TALLAHASSEE, Fla. — The 51 points Florida State hung on Boston College Saturday were the most any team’s run up on the Eagles in 12 years.
The number pierced the pride of a program that’s made defense its calling card.
“I don’t want to say it’s embarrassing, but it is embarrassing as a defense,” said linebacker Nick Clancy. “We’ve had such a strong tradition of having good defenses here, that it makes you feel bad because you feel like you’re a part of the problem.
“That’s not a knock against our guys because every week we work our butts off in practice. But it’s difficult coming off a game like that where they score 50 and guys work so hard and knowing the strong tradition we have here at BC on defense. It’s really hard to swallow.
In the nine games between the Seminoles and the Eagles through 2010, only one was decided by more than 20 points. In each of the last two seasons, Florida State has beaten BC by 31 and 44 points.
Florida State mowed through 649 yards of total offense, its second-highest total this season.

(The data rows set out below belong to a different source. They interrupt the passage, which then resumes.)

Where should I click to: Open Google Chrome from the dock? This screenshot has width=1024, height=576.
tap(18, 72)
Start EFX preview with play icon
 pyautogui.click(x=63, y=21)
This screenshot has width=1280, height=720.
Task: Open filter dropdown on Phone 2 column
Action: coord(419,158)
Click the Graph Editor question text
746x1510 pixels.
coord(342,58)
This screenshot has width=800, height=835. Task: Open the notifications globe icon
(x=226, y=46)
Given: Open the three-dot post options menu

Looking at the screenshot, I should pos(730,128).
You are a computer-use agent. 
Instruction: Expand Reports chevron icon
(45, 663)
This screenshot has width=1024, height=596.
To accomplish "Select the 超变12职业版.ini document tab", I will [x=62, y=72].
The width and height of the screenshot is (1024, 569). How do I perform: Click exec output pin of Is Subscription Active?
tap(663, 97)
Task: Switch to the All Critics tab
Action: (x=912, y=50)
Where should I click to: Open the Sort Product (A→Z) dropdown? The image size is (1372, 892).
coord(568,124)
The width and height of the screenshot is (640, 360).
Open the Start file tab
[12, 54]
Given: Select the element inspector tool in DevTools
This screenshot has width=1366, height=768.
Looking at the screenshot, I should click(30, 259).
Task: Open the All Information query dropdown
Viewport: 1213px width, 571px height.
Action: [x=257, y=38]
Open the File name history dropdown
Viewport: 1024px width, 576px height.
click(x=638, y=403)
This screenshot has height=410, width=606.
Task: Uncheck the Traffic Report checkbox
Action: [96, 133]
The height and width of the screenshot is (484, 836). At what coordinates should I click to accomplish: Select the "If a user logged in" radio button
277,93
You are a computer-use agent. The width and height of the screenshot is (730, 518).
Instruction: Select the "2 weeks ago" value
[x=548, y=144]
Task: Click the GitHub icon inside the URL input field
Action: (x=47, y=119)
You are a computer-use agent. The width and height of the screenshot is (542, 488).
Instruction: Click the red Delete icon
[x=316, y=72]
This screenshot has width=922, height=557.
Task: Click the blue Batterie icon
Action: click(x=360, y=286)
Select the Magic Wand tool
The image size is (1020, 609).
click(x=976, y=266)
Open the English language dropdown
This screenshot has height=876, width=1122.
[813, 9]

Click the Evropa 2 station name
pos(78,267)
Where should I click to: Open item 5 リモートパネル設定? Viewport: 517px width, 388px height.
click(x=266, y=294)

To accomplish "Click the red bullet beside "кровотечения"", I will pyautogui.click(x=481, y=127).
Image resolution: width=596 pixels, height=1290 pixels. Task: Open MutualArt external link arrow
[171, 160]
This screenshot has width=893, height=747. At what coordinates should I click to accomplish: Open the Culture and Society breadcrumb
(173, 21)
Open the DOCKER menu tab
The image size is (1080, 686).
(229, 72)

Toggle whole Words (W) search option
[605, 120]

Frank Spaziani, a defensive-minded coach, was clearly disappointed but he said his players are working.
“That’s not easy to swallow,” Spaziani said. “The yardage and certainly the points, because the points are the biggest thing. But what I do see are guys that are practicing hard, working hard and competing. We had some of those younger guys compete out there. So you can build on that, and that’s what you can ask for. You’ve just got to keep putting them in the best possible position.
“It’s very hard here, because of who they are. That’s a good football team out there with a lot of weapons. There’s a lot of offense out there for our guys to see.”
Trying a new route
When wideout Bobby Swigert returned from a knee injury two weeks ago against Clemson, the Eagles welcomed back one of their biggest weapons the past two seasons. But the question then became, how do they use him?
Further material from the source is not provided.